Friday, October 31, 2025

The Tammany Central Assoc. Clubhouse - 226 East 32nd Street

 

photo via zillow.com

Around 1855, a trio of Anglo-Italianate rowhouses was erected on East 32nd Street between Second and Third Avenues.  Just 16-feet wide, the identical homes were faced in brownstone.  Short stoops rose to the rusticated base with fully arched openings.  The elliptically arched upper floor windows wore molded lintels, and cast metal cornices with handsome scrolled brackets completed the design.

The easternmost of the three, No. 132 East 32nd Street (renumbered 226 in 1864) became home to John Straiton and his wife, Maria, who moved here from Brooklyn.  Born in 1829, Straiton was a partner in Straiton, Sandford & Company, a major importer of cigars, with two stores at 101 Park Place and 64 Stone Street.  He was, as well, a trustee of public schools.  

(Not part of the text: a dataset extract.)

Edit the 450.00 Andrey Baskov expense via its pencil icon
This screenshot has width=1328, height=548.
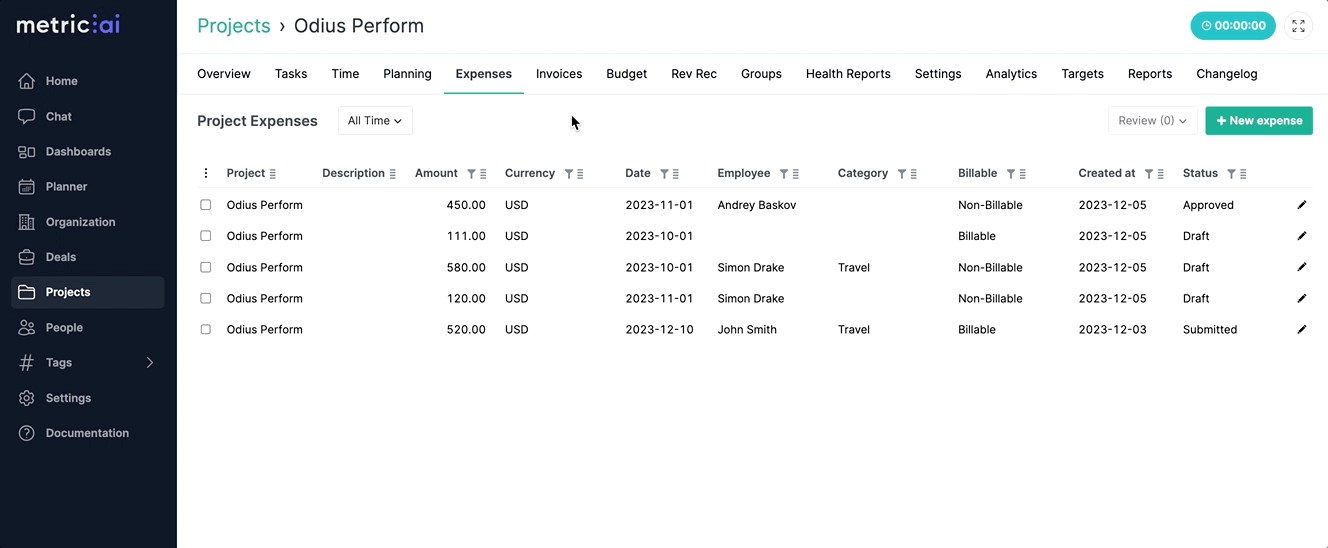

Childless at the time (their only son, Wallace, would be born in 1862), the couple rented a large portion of their home.  An advertisement in The New York Times on April 18, 1862, read: "To Let--The upper part of the modern dwelling-house No. 132 East 32d-st., near 3d-av., containing five rooms and bath-room; rent $17 per month."  The figure would translate to about $550 in 2025.

M. J. V. de Montueil, a teacher of French in School No. 20, and his widowed mother moved in.  They were followed in 1864 by Stiles B. Wood, who listed his name as "operator." 

An announcement in the New-York Tribune in March 1866 offered, "For Sale--the 4-story English basement house, No. 226 East Thirty-second-st., between Second and Third aves., containing all modern improvements, in good order."

photograph by Anthony Bellov

The house was purchased by William D. and Mary A. Gibson, who had two daughters, Maria L. and Emma J., and a son, Edward Forrest Gibson.  Edward was a student at New York City University when the family moved in.  William listed his profession as "carpenter."  

The Gibsons, too, took in roomers.  Ferdinand A. Benedikt, a tobacco merchant, lived with the family in 1868, for instance, and Martin Donohoe, a drygoods merchant, listed his address here in 1870.

On May 1, 1872, William and Mary Gibson purchased 126 East 27th Street.  The 32nd Street residence became a boardinghouse operated by Mary Connolly, the widow of John Connolly.  

Among her few boarders was Dr. Jose C. de Verona.  De Verona apparently maintained a country home.  He placed an advertisement in The Fanciers' Journal on March 23, 1876.  It said he had "six pairs Ferretts, three cream and three black, all imported, young, and in first class condition, to exchange for young and extra large Cochins and Brahmas, or for good Berkshire pigs from two to four months old."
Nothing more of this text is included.